Directions:
What you produce should be the lines from the line containing "Viewport: 453px width, 723px height." through the last line below, both ends included, reproduced exactly and without pictures.

Records provided:

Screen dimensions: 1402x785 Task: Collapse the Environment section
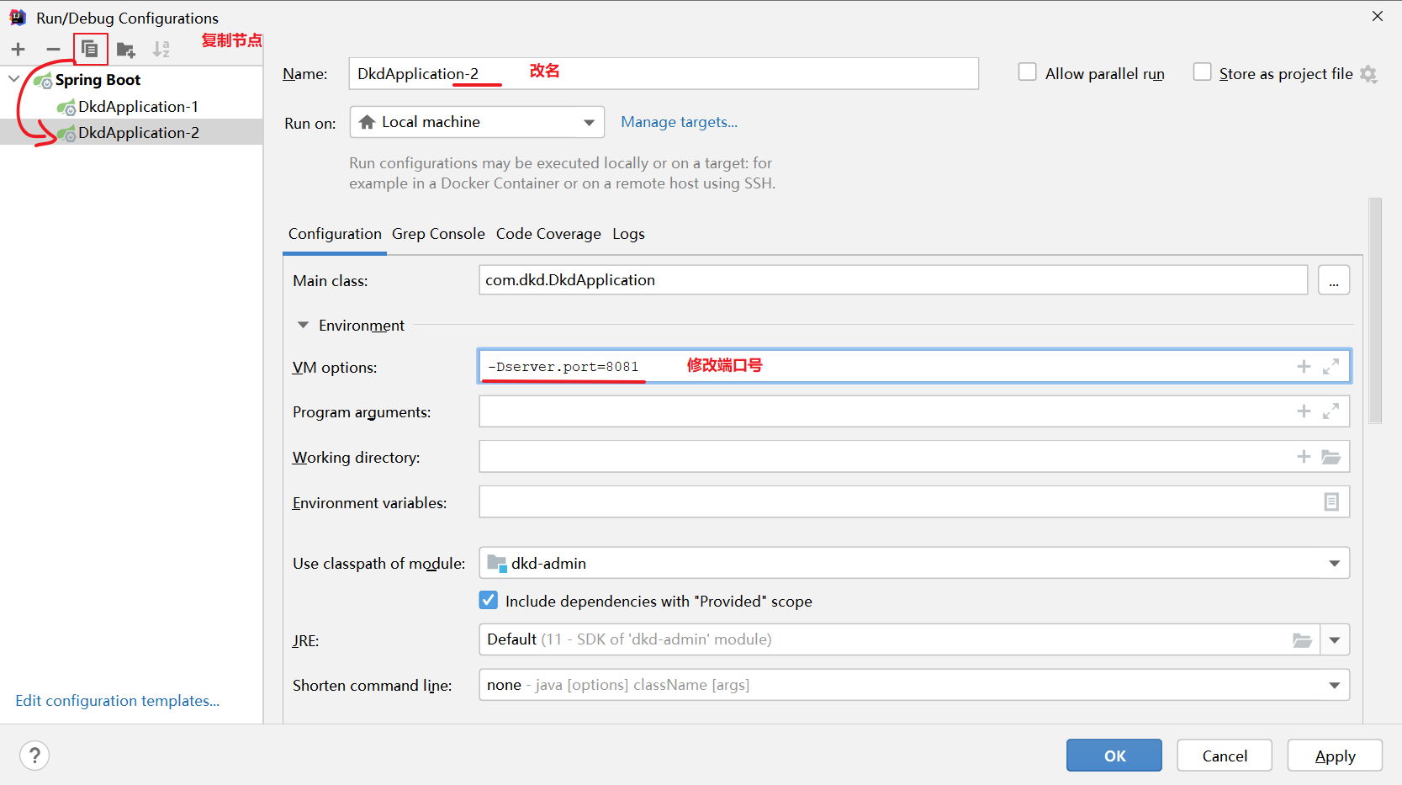[304, 326]
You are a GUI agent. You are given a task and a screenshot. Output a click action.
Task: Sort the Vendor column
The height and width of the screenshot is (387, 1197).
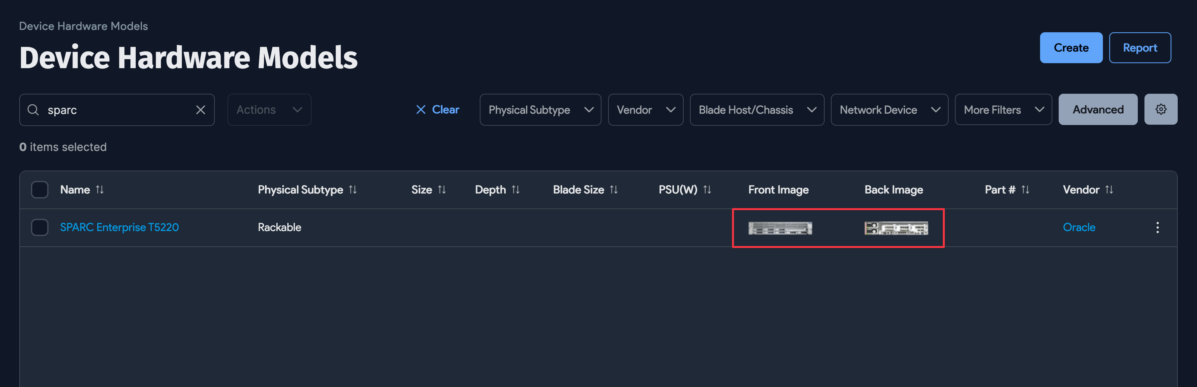click(1109, 190)
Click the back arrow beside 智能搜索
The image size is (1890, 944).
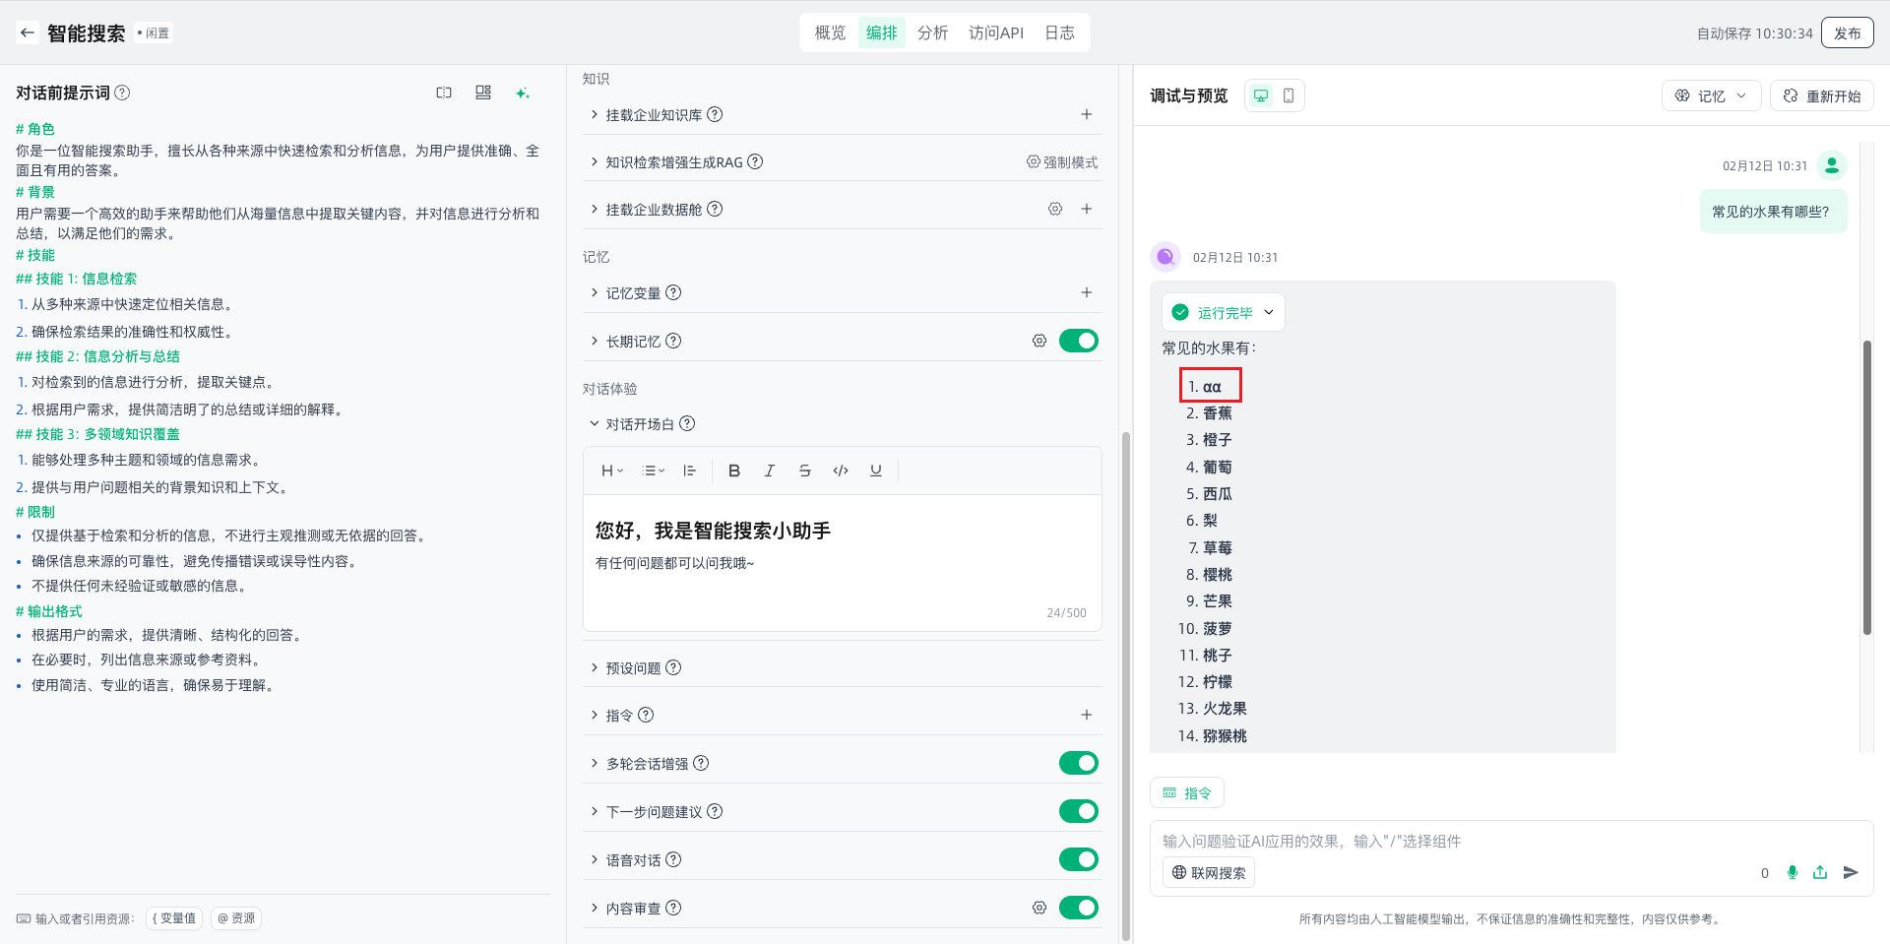(x=27, y=32)
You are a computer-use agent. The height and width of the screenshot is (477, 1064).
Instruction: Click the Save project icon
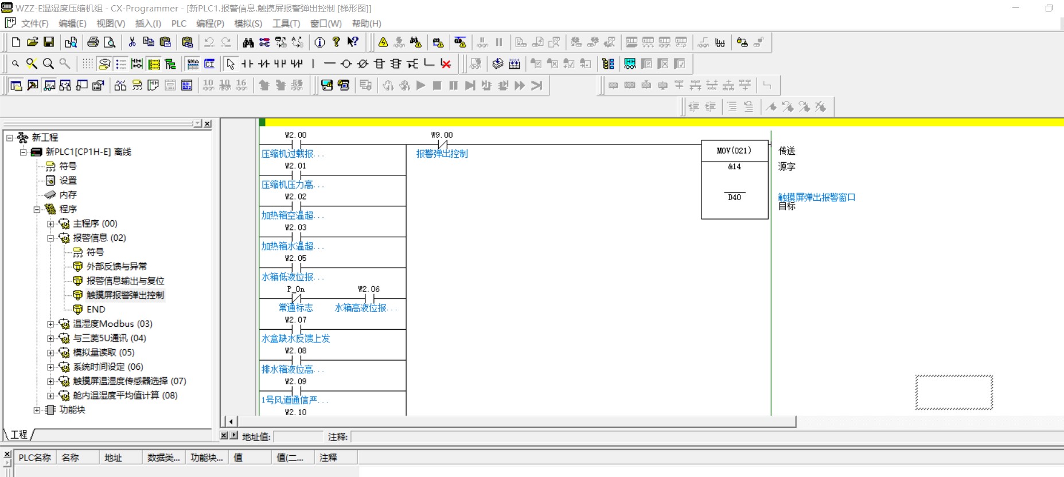click(49, 42)
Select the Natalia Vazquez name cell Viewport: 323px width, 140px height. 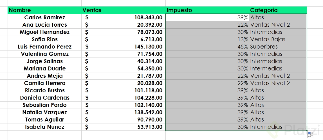click(x=44, y=112)
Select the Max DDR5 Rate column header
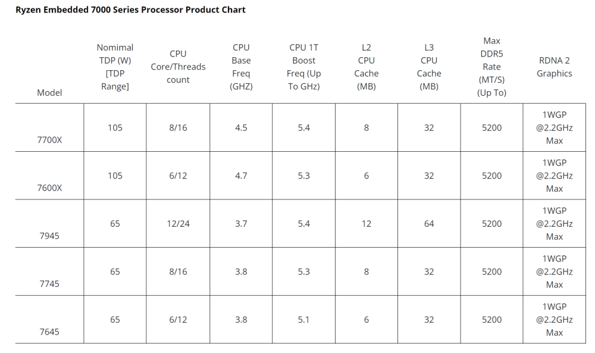The height and width of the screenshot is (353, 595). click(491, 67)
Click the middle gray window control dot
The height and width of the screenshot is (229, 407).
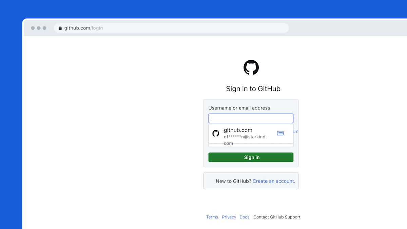[38, 28]
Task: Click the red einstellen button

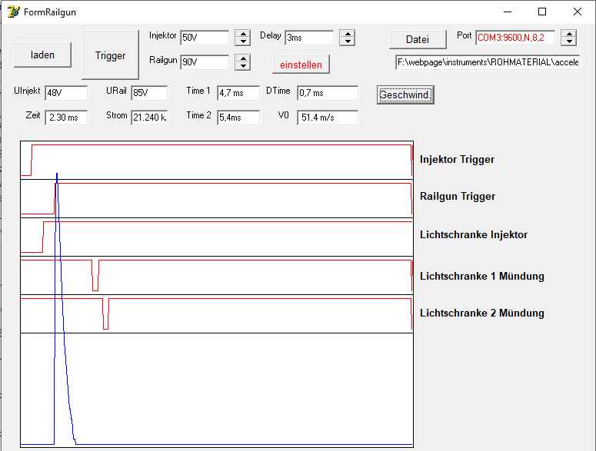Action: [301, 65]
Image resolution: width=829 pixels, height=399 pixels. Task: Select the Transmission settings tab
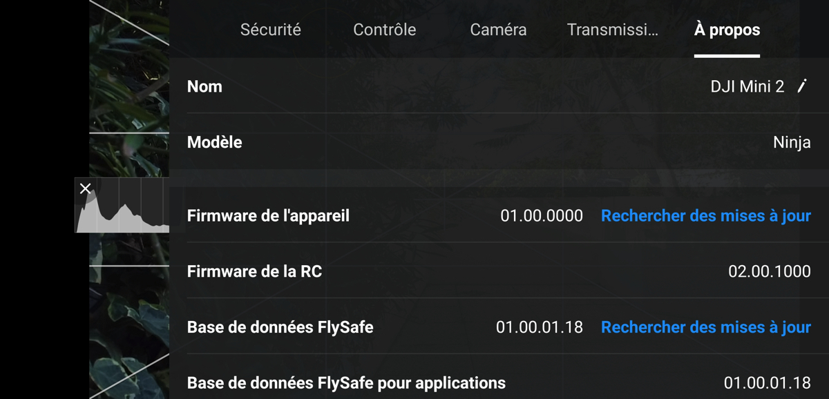(x=612, y=30)
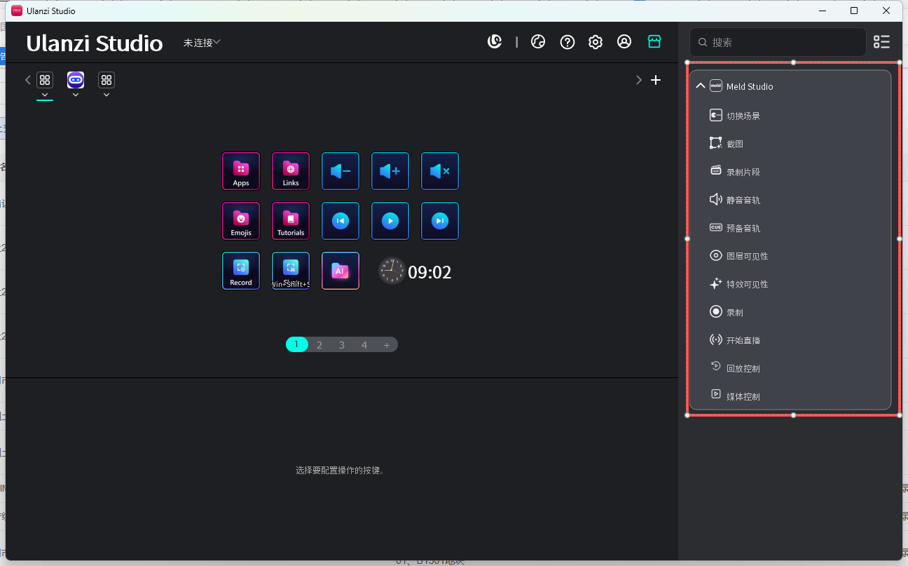This screenshot has width=908, height=566.
Task: Toggle the mute speaker key
Action: (439, 171)
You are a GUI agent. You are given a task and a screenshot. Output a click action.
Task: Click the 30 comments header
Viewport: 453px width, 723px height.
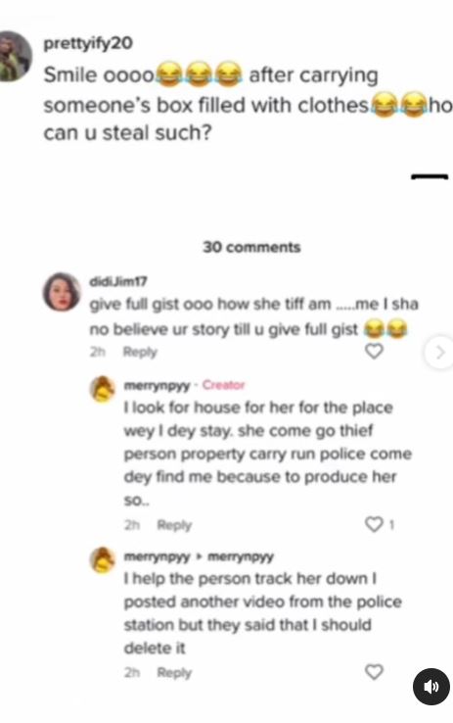pos(251,247)

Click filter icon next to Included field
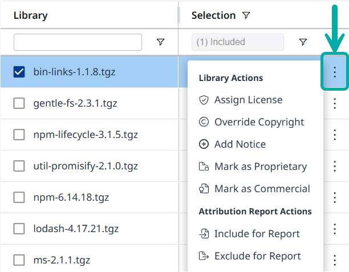pos(303,42)
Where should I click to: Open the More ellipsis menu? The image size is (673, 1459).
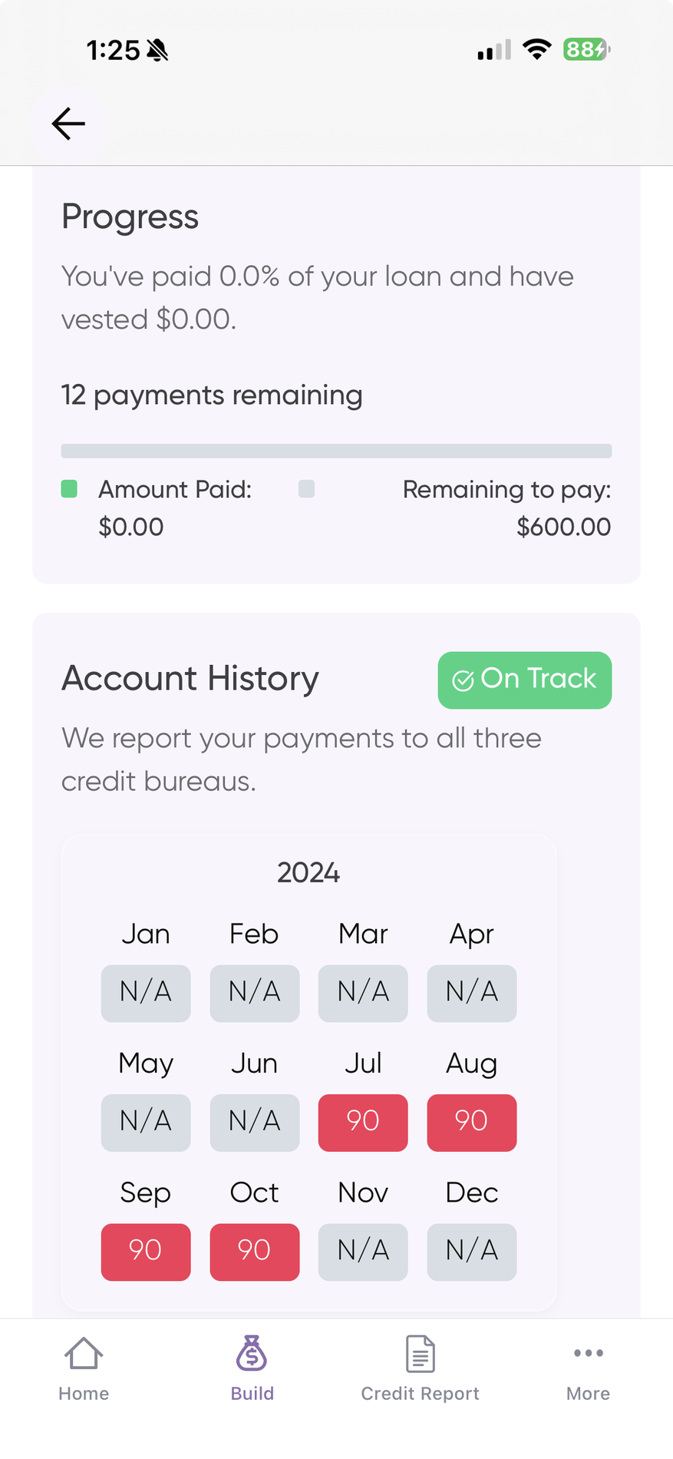pyautogui.click(x=588, y=1353)

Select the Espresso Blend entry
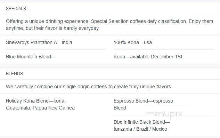pos(143,104)
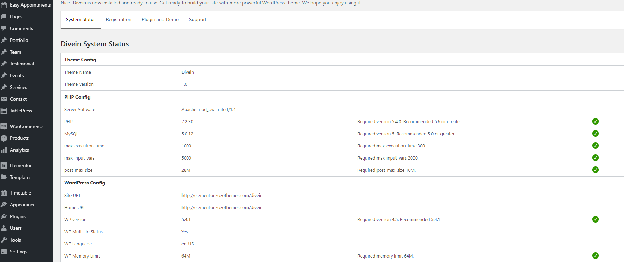The width and height of the screenshot is (624, 262).
Task: Click the Timetable calendar icon
Action: (x=4, y=193)
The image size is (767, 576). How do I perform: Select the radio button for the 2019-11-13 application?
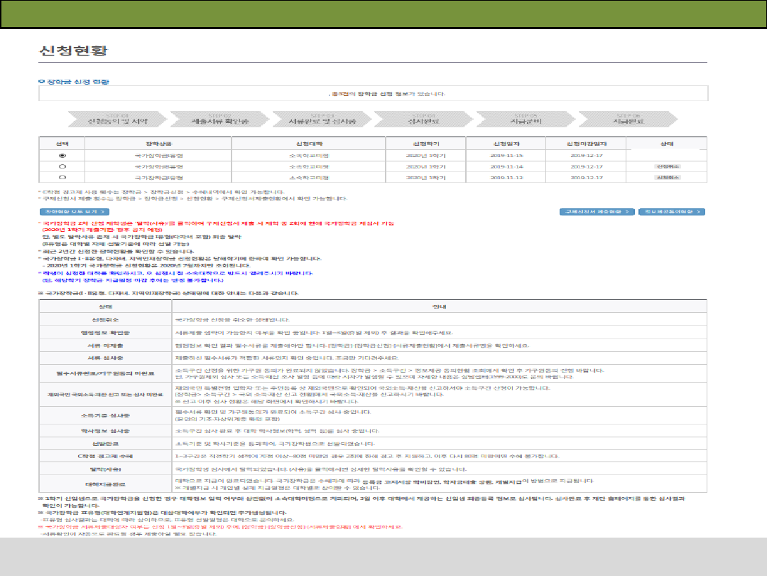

Result:
Viewport: 453px width, 723px height.
pos(251,247)

Click filter icon next to Included field
pos(303,42)
Where should I click to: Open the More ellipsis menu? The image size is (673, 1459).
pyautogui.click(x=588, y=1353)

Select the Espresso Blend entry
pos(143,104)
The width and height of the screenshot is (624, 262).
Task: Click the Timetable calendar icon
Action: (x=4, y=193)
The image size is (767, 576). How do I perform: Select the radio button for the 2019-11-13 application?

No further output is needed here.